▶ _Task requirements_: Please state how many lines below include the word "agent"; the reply should be the number only.

(Records from a data source)
== Segment start ==

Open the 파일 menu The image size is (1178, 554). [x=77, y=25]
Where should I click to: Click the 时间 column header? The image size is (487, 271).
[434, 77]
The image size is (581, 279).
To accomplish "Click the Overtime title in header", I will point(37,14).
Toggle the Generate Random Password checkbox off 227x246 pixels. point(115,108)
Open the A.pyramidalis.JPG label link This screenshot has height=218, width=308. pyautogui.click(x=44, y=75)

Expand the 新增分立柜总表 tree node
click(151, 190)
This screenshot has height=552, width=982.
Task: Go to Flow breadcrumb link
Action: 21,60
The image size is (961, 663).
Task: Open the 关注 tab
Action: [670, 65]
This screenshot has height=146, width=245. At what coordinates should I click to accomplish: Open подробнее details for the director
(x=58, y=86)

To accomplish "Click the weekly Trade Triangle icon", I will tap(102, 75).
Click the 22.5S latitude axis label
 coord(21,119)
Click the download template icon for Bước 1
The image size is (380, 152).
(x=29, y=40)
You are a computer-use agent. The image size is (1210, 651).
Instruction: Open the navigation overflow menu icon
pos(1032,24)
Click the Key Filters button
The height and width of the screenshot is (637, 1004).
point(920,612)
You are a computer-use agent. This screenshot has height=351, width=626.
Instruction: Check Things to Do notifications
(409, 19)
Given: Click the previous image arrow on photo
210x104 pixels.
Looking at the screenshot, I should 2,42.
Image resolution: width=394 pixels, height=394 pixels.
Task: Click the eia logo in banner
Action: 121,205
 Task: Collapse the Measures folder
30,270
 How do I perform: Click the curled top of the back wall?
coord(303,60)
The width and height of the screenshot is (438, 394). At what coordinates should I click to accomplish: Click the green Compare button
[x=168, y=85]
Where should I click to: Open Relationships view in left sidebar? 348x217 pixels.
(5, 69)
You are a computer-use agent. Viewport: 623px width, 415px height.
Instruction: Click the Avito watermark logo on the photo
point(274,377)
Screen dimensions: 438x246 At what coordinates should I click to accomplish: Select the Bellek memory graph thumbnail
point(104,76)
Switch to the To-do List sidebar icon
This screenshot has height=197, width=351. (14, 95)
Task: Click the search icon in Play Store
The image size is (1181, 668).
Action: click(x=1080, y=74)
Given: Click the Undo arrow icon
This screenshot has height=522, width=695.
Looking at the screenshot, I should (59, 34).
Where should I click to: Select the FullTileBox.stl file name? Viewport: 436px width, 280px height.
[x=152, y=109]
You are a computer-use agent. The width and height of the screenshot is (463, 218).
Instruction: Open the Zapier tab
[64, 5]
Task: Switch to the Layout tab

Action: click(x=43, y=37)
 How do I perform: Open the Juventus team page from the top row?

== Segment end ==

▶ _Exercise response_: 4